Pierre de Coubertin ne laisse jamais ses travaux prendre le dessus sur sa vie de famille, privilégiant le plus souvent les sorties et les réunions de famille. Il apprécie les pique-niques et les promenades, qu’il partage avec ses enfants et son épouse pendant les périodes estivales. Les Coubertin se rendent également dans la propriété des Rothan à Lutterbach, où Pierre passe de longues heures à discuter avec sa belle-mère, une personne cultivée avec qui il échange ses découvertes et ses opinions. Parallèlement, il fréquente toujours sa sœur Marie avec qui il entretient une forte relation fraternelle depuis l’enfance. Ainsi, les relations qu’il avait avec les femmes de son entourage ont beaucoup compté pour lui.
En 1922, les Coubertin s’installent à Lausanne en Suisse, siège du CIO depuis 1915. Vivant plusieurs années à l’hôtel, ils emménagent en 1929 au troisième étage de la villa de Mon-Repos, appartement que la Municipalité lausannoise a mis à leur disposition. En 1935, ils changent à nouveau de logement et s’établissent à Genève.
 
Du vieil homme à la postérité
Le 2 septembre 1937 dans le Parc de la Grange à Genève, lors d’une de ses promenades de réflexion, Pierre de Coubertin décède à la suite d’un arrêt cardiaque. Deux mois plus tôt, la ville de Lausanne l’élisait « citoyen d’honneur » en hommage à son oeuvre. Selon ses dernières volontés, son cœur est embaumé et conservé dans une stèle à Olympie, devant ce qui est aujourd’hui l’Université Internationale Olympique. Son corps, lui, est enterré à Lausanne, ville qui lui offrit hospitalité, asile et reconnaissance.

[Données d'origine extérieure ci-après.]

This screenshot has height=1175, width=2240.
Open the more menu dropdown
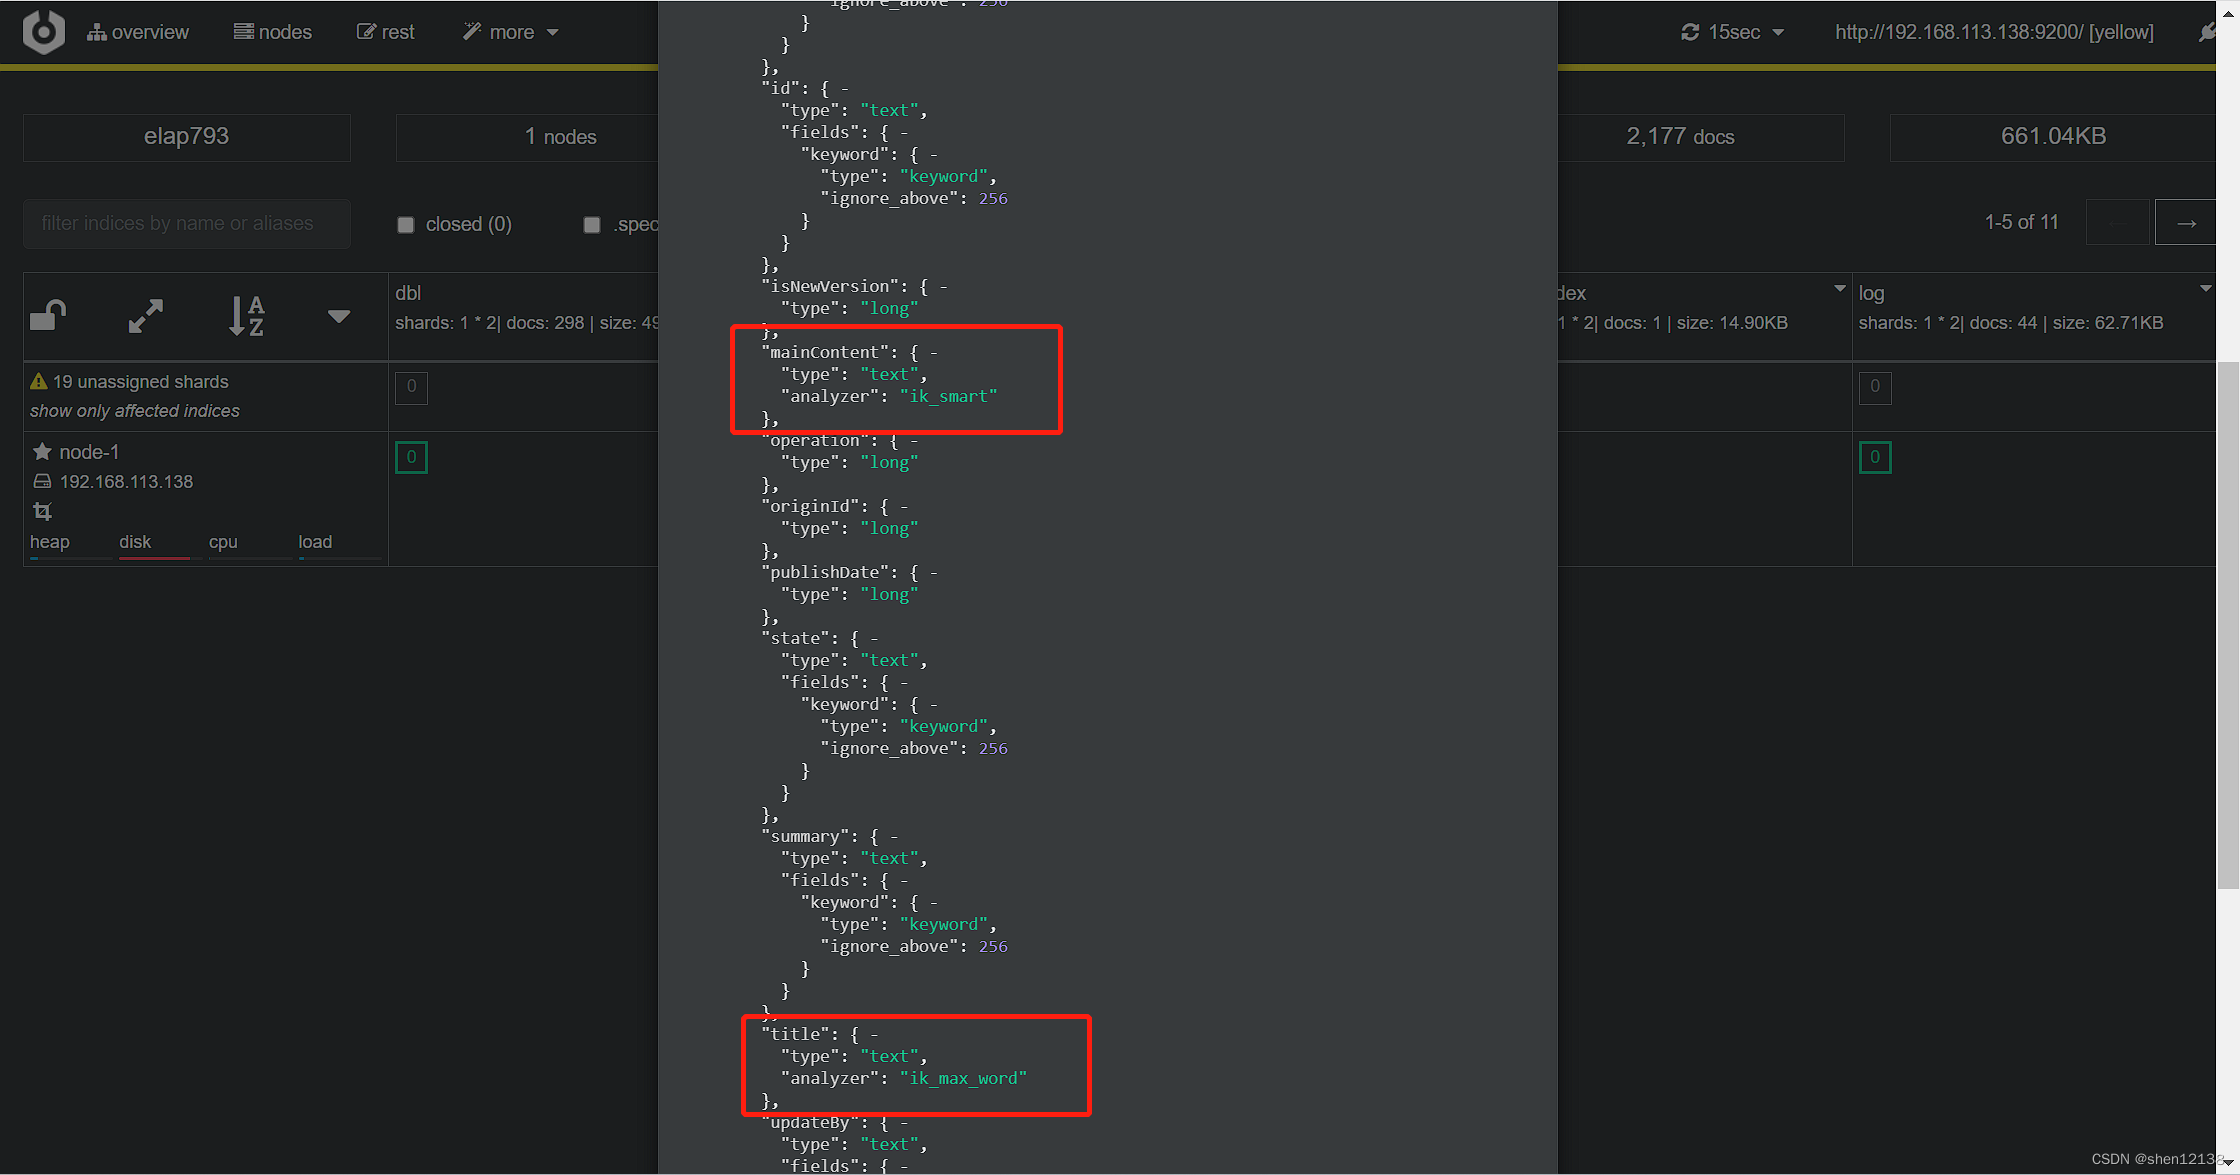(x=509, y=31)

« La vie est simple, parce que la lutte est simple. Le bon lutteur recule, il ne s’abandonne point : il cède, il ne renonce jamais […]. La vie est solidaire, parce que la lutte est solidaire […]. La vie est belle, parce que la lutte est belle […] lutte des âmes poursuivant la vérité, la lumière et la justice » (in Le roman d’un rallie, de Pierre de Coubertin, 1902).
 
* in Pierre de Coubertin, l’humaniste olympique, de Conrado Durántez Corral, 1994.